Red Newt CellarsView all from Red Newt Cellars
Red Newt Cellars is located on the east side of Seneca Lake in the hamlet of Hector in the Finger Lakes region of New York. Red Newt Cellars was founded in 1998 by David and Debra Whiting. Wine production was started with the 1998 vintage with a mere 1,200 cases of Chardonnay, Riesling, Vidal, Cayuga, Cabernet Franc, Cabernet Sauvignon and Merlot. The first white wines were released at the grand opening of the winery and restaurant in July of 1999.

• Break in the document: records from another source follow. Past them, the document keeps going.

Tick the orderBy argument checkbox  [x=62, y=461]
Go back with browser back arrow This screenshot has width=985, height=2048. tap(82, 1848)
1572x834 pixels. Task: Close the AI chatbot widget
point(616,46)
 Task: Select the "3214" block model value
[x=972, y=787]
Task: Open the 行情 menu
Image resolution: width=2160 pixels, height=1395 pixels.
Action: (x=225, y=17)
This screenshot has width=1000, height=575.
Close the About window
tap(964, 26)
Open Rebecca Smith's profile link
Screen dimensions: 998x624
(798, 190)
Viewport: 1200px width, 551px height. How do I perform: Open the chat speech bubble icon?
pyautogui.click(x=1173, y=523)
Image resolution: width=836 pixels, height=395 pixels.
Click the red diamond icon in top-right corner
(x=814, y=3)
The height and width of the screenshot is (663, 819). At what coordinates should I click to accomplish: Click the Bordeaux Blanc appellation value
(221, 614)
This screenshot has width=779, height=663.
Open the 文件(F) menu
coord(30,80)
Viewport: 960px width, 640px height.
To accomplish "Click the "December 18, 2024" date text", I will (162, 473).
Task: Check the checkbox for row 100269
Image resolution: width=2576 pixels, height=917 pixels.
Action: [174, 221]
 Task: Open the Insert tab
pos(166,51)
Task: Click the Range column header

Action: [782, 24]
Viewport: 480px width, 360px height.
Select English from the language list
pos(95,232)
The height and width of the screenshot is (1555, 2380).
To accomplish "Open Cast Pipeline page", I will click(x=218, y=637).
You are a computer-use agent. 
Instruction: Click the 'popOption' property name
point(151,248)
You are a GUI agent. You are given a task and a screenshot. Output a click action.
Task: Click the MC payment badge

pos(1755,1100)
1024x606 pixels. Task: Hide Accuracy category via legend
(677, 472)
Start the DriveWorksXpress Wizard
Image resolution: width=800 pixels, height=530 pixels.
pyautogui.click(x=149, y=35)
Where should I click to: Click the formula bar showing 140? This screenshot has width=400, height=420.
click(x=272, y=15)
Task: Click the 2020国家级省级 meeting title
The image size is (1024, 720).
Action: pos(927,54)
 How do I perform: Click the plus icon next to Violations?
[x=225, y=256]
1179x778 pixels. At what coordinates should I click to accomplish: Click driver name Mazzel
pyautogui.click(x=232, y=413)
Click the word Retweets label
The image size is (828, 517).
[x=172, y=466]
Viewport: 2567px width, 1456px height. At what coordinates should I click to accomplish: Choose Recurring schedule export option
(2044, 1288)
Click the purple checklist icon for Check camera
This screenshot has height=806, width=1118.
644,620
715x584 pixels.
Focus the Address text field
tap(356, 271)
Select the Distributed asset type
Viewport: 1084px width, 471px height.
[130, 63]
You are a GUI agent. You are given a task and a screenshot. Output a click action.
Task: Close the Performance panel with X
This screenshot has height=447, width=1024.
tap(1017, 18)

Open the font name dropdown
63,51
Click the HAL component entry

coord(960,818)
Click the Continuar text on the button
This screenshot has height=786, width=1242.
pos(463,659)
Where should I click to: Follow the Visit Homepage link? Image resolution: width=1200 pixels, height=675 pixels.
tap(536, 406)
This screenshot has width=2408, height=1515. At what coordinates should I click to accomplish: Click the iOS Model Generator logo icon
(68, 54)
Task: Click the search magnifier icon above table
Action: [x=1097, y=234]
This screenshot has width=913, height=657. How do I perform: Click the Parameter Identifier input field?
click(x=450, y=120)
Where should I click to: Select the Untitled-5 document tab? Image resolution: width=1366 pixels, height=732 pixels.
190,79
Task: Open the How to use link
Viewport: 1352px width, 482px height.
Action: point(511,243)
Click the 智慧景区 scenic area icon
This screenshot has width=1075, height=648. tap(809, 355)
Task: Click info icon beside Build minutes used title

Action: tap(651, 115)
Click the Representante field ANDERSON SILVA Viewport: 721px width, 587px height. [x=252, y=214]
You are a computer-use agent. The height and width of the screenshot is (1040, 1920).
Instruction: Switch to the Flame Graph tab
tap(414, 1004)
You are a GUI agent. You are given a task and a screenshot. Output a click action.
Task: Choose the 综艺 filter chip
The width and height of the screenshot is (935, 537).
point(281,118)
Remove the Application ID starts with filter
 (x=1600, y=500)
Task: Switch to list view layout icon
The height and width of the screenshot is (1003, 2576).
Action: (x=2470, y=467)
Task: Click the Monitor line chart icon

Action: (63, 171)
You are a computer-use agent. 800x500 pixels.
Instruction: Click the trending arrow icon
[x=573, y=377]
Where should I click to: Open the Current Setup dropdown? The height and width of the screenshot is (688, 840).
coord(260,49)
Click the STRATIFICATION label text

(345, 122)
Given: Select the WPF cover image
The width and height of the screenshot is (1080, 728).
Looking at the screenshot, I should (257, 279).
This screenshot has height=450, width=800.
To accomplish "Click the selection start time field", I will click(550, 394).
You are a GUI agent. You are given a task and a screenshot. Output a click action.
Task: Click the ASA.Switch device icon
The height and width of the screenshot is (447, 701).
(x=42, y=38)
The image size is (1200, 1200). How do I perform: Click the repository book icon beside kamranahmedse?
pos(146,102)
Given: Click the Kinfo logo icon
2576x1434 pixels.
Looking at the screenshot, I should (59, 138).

Debra and David have received recognition from local and regional press as well as from national publications such as Food and Wine, Nations Restaurant News, and Wine Spectator. Recently, Red Newt Cellars has been named among Wine & Spirits Magazine’s 2011 Top 100 wineries of the year. The Wine Spectator describes David and Debra as “untrammeled lovers of the Finger Lakes scene,” and it couldn’t be more true. David and Debra Whiting met in the late 1980s. At that time David was working as cellar master at a Finger Lakes winery while Debra was supervising microbiology labs at Cornell University. Following a passion for food and wine, David continued his oenological career as winemaker at three different wineries in the Finger Lakes. Debra’s path led her into a gourmet cheesecake business and then an upscale catering business. When the opportunity arose in 1998, David started wine production with the 1998 vintage and the following summer Debra opened the Red Newt Bistro concurrent with the first wine releases in June of 1999. Red Newt Cellars represented the achievement of David and Debra’s longtime goal to combine their efforts and expertise in the exploration of regional wine and cuisine. Their focus was on not only producing exceptional wines and food, but also creating a synergy between them.